“Would you like to come in and ease my loneliness?”
Set in the tiny backwater Australian town of Sunray, the marvellous film Love Serenade, from writer/director Shirley Barrett is the story of what happens when a single man moves next door to two strange sisters.
The film begins with middle-aged has-been DJ Ken Sherry (George Shevtsov) driving to Sunray while he listens to (and mouths) the seductive songs of Barry White. Sherry’s career has definitely taken a turn for the worst. He used to work in Brisbane and apparently had a short stint on television, but now on his third divorce, Sherry is taking over Sunray’s one room shack of a dilapidated radio station. Both Sherry and his car have seen better days, but his name is big enough to excite hairdresser Vicki-Ann (Rebecca Firth) when she notices a strange car with Sherry’s custom plates sitting in the driveway next door.
Vicki-Ann, who lives with her bizarre sister, Dimity (Miranda Otto) wastes no time spinning fantasies about Sherry. While she warns Dimity off Sherry saying that celebrities need their privacy, she tries to strike up a relationship with Sherry almost immediately by ferrying over various home-made dishes. Sherry, however, greets Vicki-Ann’s enthusiastic welcome into the neighbourhood with cold disdain.
Sherry begins visiting the town’s drab Chinese restaurant owned by Albert (John Alansu) a quirky character who’s “embraced nudism.” It so happens that Dimity works here as a waitress, and while she tells Sherry that Vicki-Ann is “looking for a boyfriend,” Sherry starts paying attention to Dimity.

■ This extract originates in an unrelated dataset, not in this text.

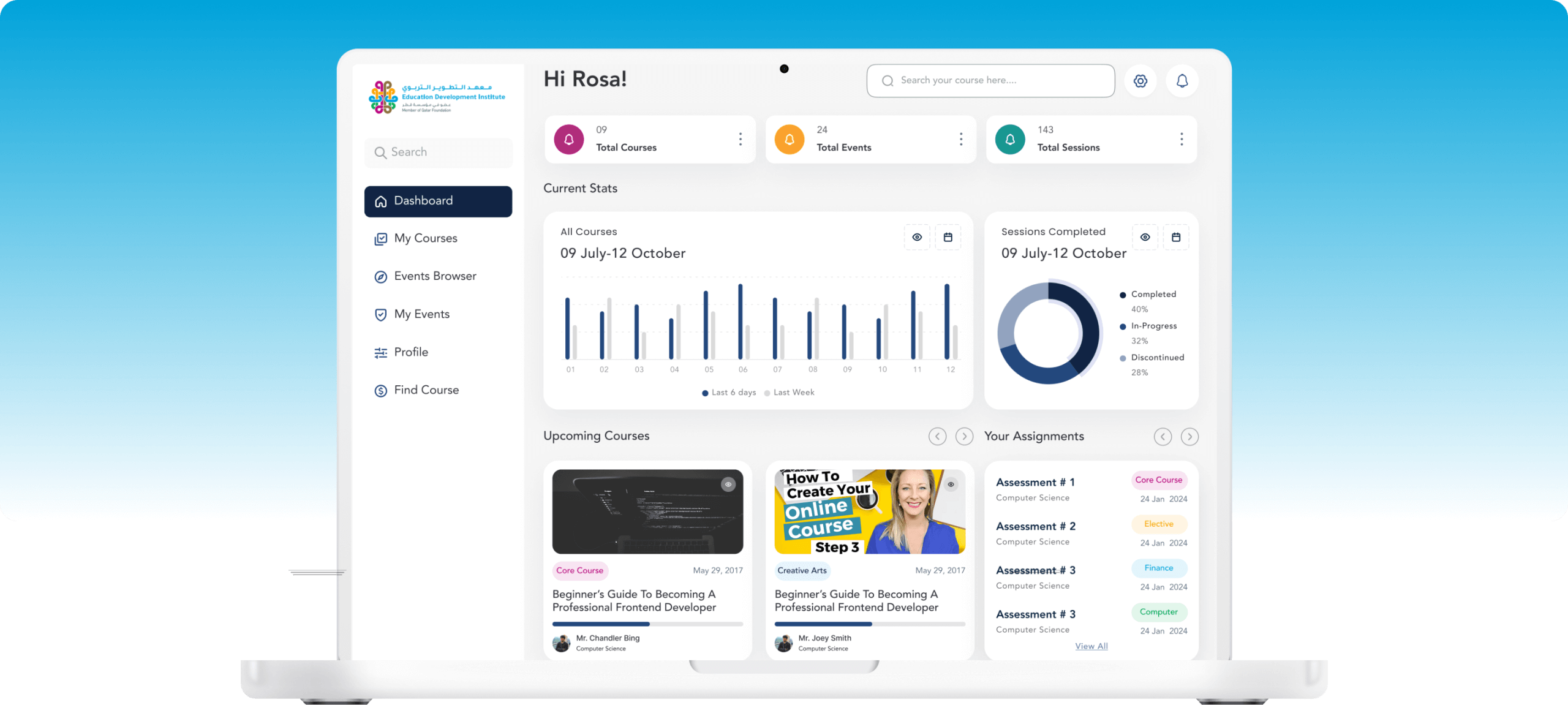Toggle eye visibility on All Courses chart
This screenshot has height=705, width=1568.
(916, 237)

Love Serenade is a very quirky film. The DVD cover photo may make you think you’re about to watch a romance, but this is a highly entertaining black comedy. Sunray is a sleepy town in which everyone knows everyone else, and there’s nothing to do. In another town, Sherry would be a joke. He’s a sleazy playboy whose cheesy pick up lines show that he’s been listening to a bit too much Barry White, but to the Hurley sisters, he seems exotic. He spouts glib meaningless phrases about love delivered with a weighty tone as if he has seriously pondered philosophy, and both of the Hurley sisters fall for him for different reasons. The marriage-obsessed Vicki-Ann thinks she’s found a husband, and dowdy, awkward Dimity can’t wait to shed her virginity. Lucky for her, Sherry says that “virgins are my specialty.”

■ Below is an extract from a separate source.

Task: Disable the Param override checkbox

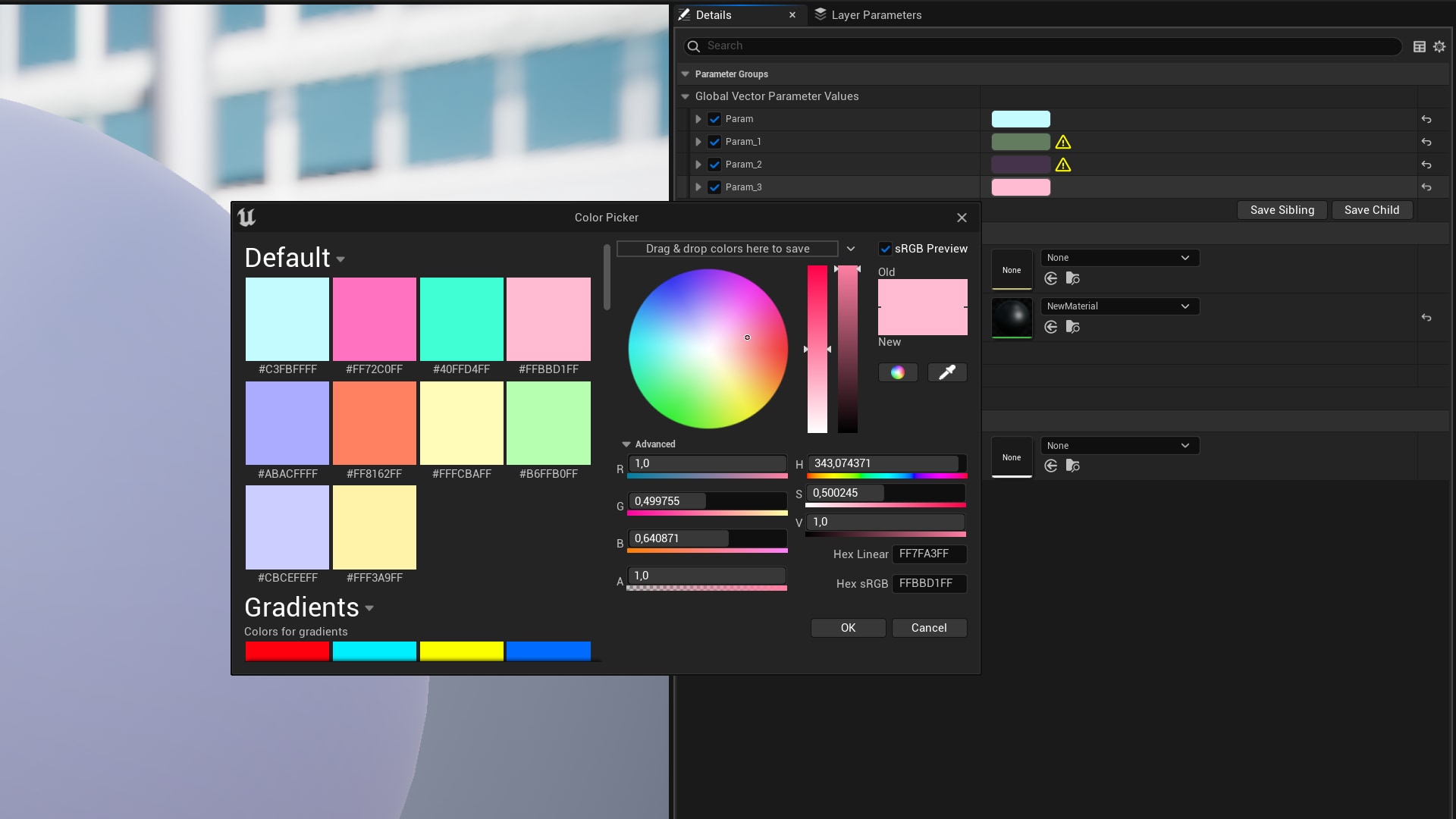Action: [714, 119]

Meanwhile Albert remains stubbornly unimpressed by Sherry, his views on life and his choice of music. Sherry thinks that he’s hit the mother-lode when he moves in next door to the Hurley sisters, but what he doesn’t realize is while he imagines he’s “setting them free,” in reality he unleashes them. The relationship between the sisters seems just quirky and could even perhaps be excused by Sunray, but it becomes all to clear that there’s a pathology just under the surface. Vicki-Ann’s stories become more and more exaggerated and Dimity becomes obsessed with the aged Lothario.

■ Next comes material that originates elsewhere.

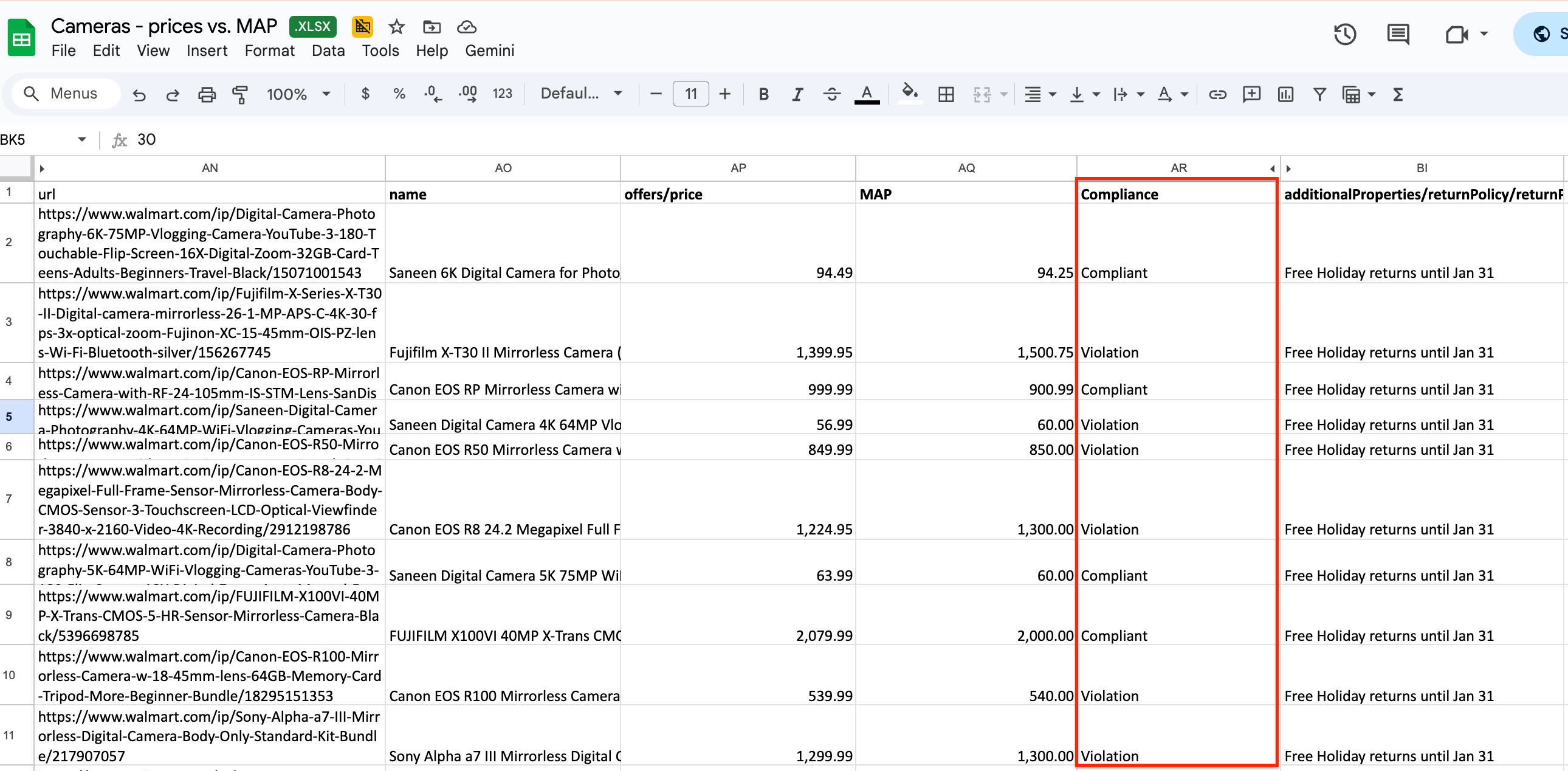Create a filter on the data
1568x771 pixels.
pyautogui.click(x=1319, y=94)
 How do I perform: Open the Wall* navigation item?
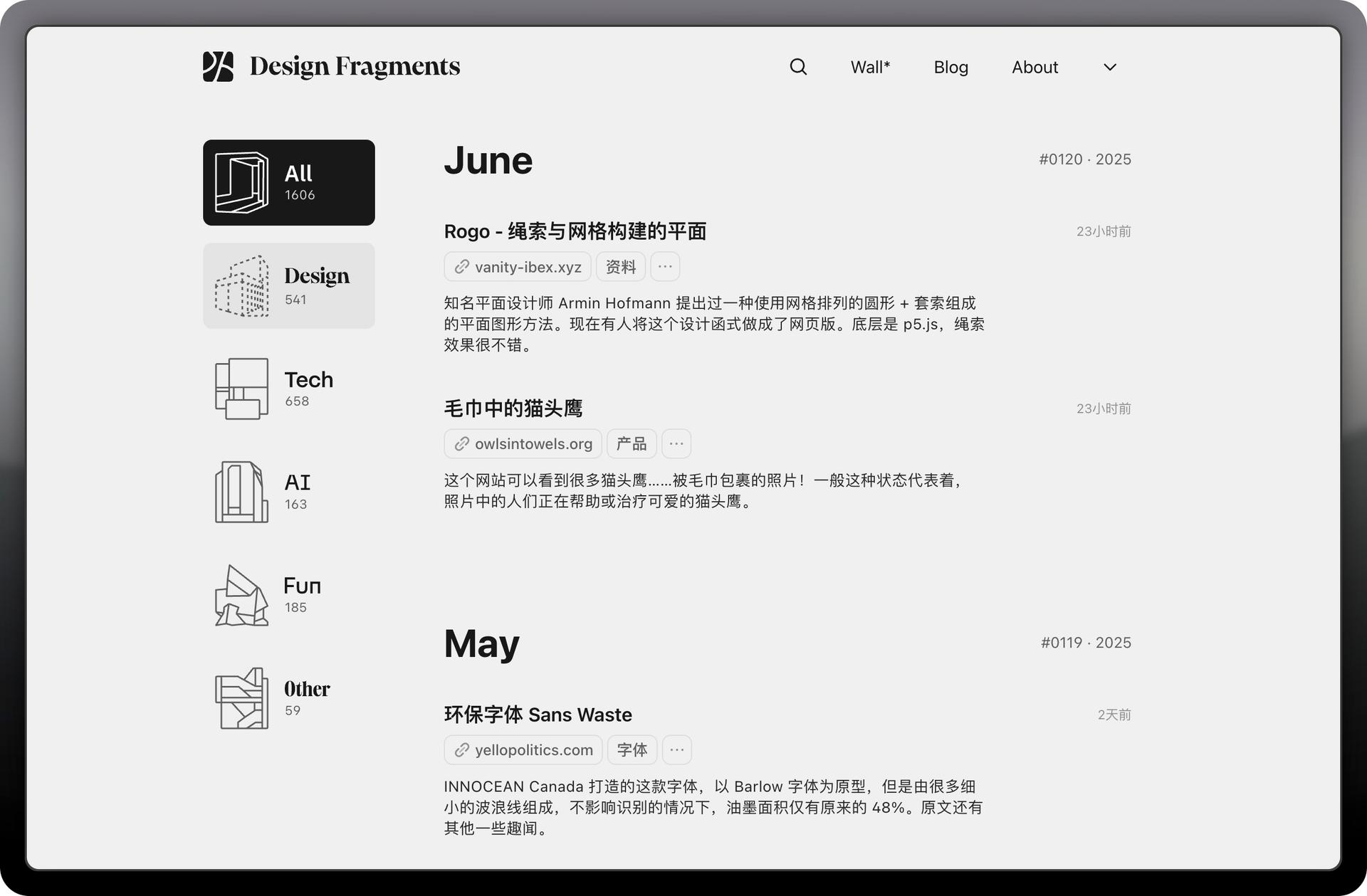[870, 68]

The character of Sherry steals the film. Looking like some flashback from the disco days, he’s still trying to hold the line that he’s a desirable male. The film captures the weirdness of this tiny sun-baked town with its wide open landscapes and faded buildings. If you like Australian comedy, then do check out this film and Walk The Talk, another Barrett film.